Khwaja Abdul HamiedFCS, FRIC (31 October 1898 – 23 June 1972) was an Indian industrial and pharmaceutical chemist who founded Cipla, India's oldest pharmaceutical company in 1935.[1] His son, Yusuf Hamied headed the company after him for the next 52 years.[2]
After matriculating from Islamia High School, Etawah, distinguishing himself in mathematics, Hamied completed his Intermediate in Science from Agra College in 1917. Having decided to become a chemist, he then spent a year at a Madras trade school studying leather technology before enrolling at Muir Central College in Allahabad, from which he completed his B.Sc. in chemistry in 1920.[1] While at the college, he became a favourite student of Nil Ratan Dhar, a distinguished inorganic chemist under whom he studied for a master's degree.
Hamied's family raised money to send him to study chemistry in England, during British rule, in 1924. Instead, he changed ships and went to Germany, then the world's leader in chemicals. On a Berlin lake, he met a Lithuanian Jewishsocialist, whom he married. They fled as the Nazis rose to power in Germany.
Chemical, Industrial and Pharmaceutical Laboratories, Cipla was founded in 1935 with an initial capital of Rs. 2 lakhs. The company commenced production in 1937 making it the oldest pharmaceutical company in India.[2] His eldest son Yusuf Hamied, who did study chemistry in England, is now Chairman of Cipla. Yusuf still refers to his chemistry notebooks from Cambridge.[5][6]
Apart from conceiving the idea of establishing a National Chemical Laboratory and making it a reality, Dr Khwaja Hamied floated the idea and conceptualized the establishment of the Council of Scientific and Industrial Research (CSIR) as an umbrella organization to run a clutch of laboratories. He remained a Member of the Governing Body of the CSIR right from its inception till the very last[7]
During the last four decades of his life, he played an important role in raising the pharmaceutical and chemical industry standards in India to an extraordinarily high level through founding the firm Cipla.
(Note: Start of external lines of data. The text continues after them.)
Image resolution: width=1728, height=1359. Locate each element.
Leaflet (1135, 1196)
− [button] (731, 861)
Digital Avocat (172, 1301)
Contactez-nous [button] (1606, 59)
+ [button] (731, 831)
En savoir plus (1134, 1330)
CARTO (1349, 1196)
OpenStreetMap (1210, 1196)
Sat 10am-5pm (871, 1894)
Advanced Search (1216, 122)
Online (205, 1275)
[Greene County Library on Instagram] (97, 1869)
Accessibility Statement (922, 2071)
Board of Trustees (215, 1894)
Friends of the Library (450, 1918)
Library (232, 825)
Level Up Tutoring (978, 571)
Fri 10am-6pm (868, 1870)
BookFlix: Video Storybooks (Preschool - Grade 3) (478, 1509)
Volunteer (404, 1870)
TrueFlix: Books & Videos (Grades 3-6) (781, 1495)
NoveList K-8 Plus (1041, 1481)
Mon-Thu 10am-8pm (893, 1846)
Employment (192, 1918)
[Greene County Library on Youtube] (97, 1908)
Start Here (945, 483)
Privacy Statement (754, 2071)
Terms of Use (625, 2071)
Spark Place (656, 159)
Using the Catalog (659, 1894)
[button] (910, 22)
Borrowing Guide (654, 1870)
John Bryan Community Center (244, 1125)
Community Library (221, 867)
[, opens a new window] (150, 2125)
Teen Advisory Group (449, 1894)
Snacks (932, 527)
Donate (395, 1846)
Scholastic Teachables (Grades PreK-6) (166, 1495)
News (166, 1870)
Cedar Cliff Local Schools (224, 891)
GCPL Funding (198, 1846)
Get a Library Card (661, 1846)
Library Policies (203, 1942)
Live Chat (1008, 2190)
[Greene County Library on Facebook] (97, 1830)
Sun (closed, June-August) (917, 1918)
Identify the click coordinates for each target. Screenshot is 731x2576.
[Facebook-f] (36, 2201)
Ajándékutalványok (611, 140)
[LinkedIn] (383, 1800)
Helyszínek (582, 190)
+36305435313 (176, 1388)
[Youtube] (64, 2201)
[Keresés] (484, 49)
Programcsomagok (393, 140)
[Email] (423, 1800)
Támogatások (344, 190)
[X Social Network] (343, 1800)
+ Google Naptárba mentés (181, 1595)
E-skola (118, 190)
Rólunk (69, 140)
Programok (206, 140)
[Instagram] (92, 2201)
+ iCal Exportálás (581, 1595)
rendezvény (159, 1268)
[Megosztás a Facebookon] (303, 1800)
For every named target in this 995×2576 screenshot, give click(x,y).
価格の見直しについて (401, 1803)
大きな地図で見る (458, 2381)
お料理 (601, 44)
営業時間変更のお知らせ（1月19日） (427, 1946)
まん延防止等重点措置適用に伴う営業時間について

Dr Khwaja Abdul Hamied died in 1972 after a brief illness.[8]
Indian independence movement
Khwaja Abdul Hamied was influenced by his uncle Abdul Majeed Khwaja, who "was a close associate of C. R. Das, M. A. Ansari, Mahatma Gandhi, and T. A. K. Sherwani during the freedom struggle and had served in jail for fighting the British Colonial rule in India."[3]
Hamied followed Mahatma Gandhi's Indian nationalism and denounced communal politics advocated by the All India Muslim League (AIML).[9] In 1937, he ran in Legislative Council Elections against an AIML politician in the constituency of Muhammad Ali Jinnah, who subsequently disparaged him, stating “Young man, why are you contesting the election? No one knows you in Bombay and who is going to vote for you. It is better that you withdraw.”[9] Backed by Zakir Husain, Khwaja Abdul Hamied was victorious in the election.[9] He stated: “As I had opposed the Muslim League candidate and won the election, everyone called me a great Nationalist Muslim. I said that I was an Indian and there was no question of being a Nationalist, an Indian was an Indian and belonged to the Nation….. Every Indian belongs to India and is, therefore, a Nationalist.”[3] Khwaja Abdul Hamied felt that Muhammad Ali Jinnah's views "represented a minority view among Indian Muslims".[3]
Khwaja Abdul Hamied was against the idea of separate electorates based on the religious faith of an individual, declaring that they were an evil manifestation of divisive communalism.[3] He was a major opponent of the partition of India.[9] In fact, when the partition of India was accepted by the British, he recommended "an armed struggle against the Muslim League to keep India united":[3]
If the Congress would have prepared their plan, which they never did, and submitted it to the British Cabinet irrespective of the fact whether Mr. Jinnah or the Muslim League agrees to it or not, we could have forced the issue on the British Cabinet to accept that plan leaving it to ourselves to see whether the Muslim League agrees to it or not. If they do not, then the only alternative is a civil war. We should not be afraid of such a situation. History proves that this kind of civil war, at the time when power is given to the people of a country, is inevitable.
In a meeting with Sardar Vallabhbhai Patel, Khwaja Abdul Hamied stated that the partition of India should not occur in the absence of a plebiscite, holding that "if people were told that those who vote for Pakistan had to go to that country then nobody would vote for the partition."[3]